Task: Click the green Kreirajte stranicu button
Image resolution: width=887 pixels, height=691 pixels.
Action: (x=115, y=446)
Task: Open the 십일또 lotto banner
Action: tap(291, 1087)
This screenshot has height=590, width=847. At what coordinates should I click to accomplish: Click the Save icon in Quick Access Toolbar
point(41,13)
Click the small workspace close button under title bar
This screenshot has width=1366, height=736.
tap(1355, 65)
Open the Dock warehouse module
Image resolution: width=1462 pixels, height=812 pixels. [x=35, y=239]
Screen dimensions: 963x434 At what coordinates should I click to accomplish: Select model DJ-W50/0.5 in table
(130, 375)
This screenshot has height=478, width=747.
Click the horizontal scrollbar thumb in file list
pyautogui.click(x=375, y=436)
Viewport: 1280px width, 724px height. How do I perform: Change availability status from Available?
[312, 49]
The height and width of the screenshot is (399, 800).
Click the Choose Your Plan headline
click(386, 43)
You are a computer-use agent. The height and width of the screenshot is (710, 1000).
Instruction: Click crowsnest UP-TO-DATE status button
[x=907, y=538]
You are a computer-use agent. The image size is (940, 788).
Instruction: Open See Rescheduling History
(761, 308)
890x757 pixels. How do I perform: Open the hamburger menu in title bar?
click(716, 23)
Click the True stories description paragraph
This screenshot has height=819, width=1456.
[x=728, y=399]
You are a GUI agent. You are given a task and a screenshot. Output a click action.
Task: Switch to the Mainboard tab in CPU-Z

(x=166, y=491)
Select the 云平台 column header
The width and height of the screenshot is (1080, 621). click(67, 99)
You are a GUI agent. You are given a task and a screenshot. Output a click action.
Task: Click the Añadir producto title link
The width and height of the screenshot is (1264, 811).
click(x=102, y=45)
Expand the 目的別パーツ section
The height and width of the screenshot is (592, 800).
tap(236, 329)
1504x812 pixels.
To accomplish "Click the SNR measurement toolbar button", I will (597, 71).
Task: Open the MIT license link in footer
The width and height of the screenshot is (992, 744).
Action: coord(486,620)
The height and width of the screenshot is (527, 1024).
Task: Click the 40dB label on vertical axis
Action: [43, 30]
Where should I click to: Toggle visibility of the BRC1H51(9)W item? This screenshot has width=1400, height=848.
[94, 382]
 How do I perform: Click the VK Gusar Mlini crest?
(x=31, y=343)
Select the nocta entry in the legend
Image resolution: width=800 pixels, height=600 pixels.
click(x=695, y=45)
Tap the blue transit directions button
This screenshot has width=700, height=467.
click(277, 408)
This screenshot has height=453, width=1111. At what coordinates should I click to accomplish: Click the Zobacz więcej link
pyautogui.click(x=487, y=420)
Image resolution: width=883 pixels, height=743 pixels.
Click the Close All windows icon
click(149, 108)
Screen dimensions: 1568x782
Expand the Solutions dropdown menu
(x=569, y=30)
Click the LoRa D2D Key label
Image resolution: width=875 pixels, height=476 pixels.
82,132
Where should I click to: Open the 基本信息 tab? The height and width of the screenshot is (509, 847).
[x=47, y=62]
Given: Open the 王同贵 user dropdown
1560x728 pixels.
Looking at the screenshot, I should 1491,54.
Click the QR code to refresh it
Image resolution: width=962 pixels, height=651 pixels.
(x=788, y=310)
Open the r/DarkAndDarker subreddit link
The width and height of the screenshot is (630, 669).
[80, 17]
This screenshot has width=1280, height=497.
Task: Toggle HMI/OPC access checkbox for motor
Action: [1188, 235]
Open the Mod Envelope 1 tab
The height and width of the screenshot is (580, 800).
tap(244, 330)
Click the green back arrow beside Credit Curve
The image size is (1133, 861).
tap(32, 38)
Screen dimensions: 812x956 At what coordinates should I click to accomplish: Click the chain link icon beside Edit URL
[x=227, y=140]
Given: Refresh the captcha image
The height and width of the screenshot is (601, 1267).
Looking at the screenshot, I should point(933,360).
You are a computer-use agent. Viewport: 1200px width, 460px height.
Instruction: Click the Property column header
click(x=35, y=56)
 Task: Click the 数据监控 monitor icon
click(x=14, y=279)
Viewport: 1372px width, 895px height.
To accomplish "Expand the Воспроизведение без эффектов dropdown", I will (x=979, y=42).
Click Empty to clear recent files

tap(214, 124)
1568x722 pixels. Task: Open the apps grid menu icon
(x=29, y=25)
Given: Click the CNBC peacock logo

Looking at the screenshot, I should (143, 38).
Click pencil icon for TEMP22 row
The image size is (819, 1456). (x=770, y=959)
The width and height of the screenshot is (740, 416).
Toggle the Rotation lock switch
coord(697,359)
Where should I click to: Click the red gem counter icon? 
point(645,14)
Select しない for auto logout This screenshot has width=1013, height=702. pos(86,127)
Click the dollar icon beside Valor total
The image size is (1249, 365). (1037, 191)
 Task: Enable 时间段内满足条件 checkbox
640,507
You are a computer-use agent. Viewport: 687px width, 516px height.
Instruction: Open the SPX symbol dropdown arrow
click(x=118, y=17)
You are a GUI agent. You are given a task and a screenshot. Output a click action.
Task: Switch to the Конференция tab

## Action item
Look above for the line that contains "The width and height of the screenshot is (1264, 811).". Starting there, transcribe every line exactly until you have copied the line that contains "Click the green back".

## Solution for this exercise
The width and height of the screenshot is (1264, 811).
click(x=102, y=45)
Expand the 目的別パーツ section
The height and width of the screenshot is (592, 800).
tap(236, 329)
1504x812 pixels.
To accomplish "Click the SNR measurement toolbar button", I will (597, 71).
Task: Open the MIT license link in footer
The width and height of the screenshot is (992, 744).
Action: coord(486,620)
The height and width of the screenshot is (527, 1024).
Task: Click the 40dB label on vertical axis
Action: [43, 30]
Where should I click to: Toggle visibility of the BRC1H51(9)W item? This screenshot has width=1400, height=848.
[94, 382]
 How do I perform: Click the VK Gusar Mlini crest?
(x=31, y=343)
Select the nocta entry in the legend
Image resolution: width=800 pixels, height=600 pixels.
click(x=695, y=45)
Tap the blue transit directions button
This screenshot has width=700, height=467.
click(277, 408)
This screenshot has height=453, width=1111. At what coordinates should I click to accomplish: Click the Zobacz więcej link
pyautogui.click(x=487, y=420)
Image resolution: width=883 pixels, height=743 pixels.
Click the Close All windows icon
click(149, 108)
Screen dimensions: 1568x782
Expand the Solutions dropdown menu
(x=569, y=30)
Click the LoRa D2D Key label
Image resolution: width=875 pixels, height=476 pixels.
82,132
Where should I click to: Open the 基本信息 tab? The height and width of the screenshot is (509, 847).
[x=47, y=62]
Given: Open the 王同贵 user dropdown
1560x728 pixels.
Looking at the screenshot, I should 1491,54.
Click the QR code to refresh it
Image resolution: width=962 pixels, height=651 pixels.
(x=788, y=310)
Open the r/DarkAndDarker subreddit link
The width and height of the screenshot is (630, 669).
[80, 17]
This screenshot has width=1280, height=497.
Task: Toggle HMI/OPC access checkbox for motor
Action: [1188, 235]
Open the Mod Envelope 1 tab
The height and width of the screenshot is (580, 800).
tap(244, 330)
Click the green back arrow beside Credit Curve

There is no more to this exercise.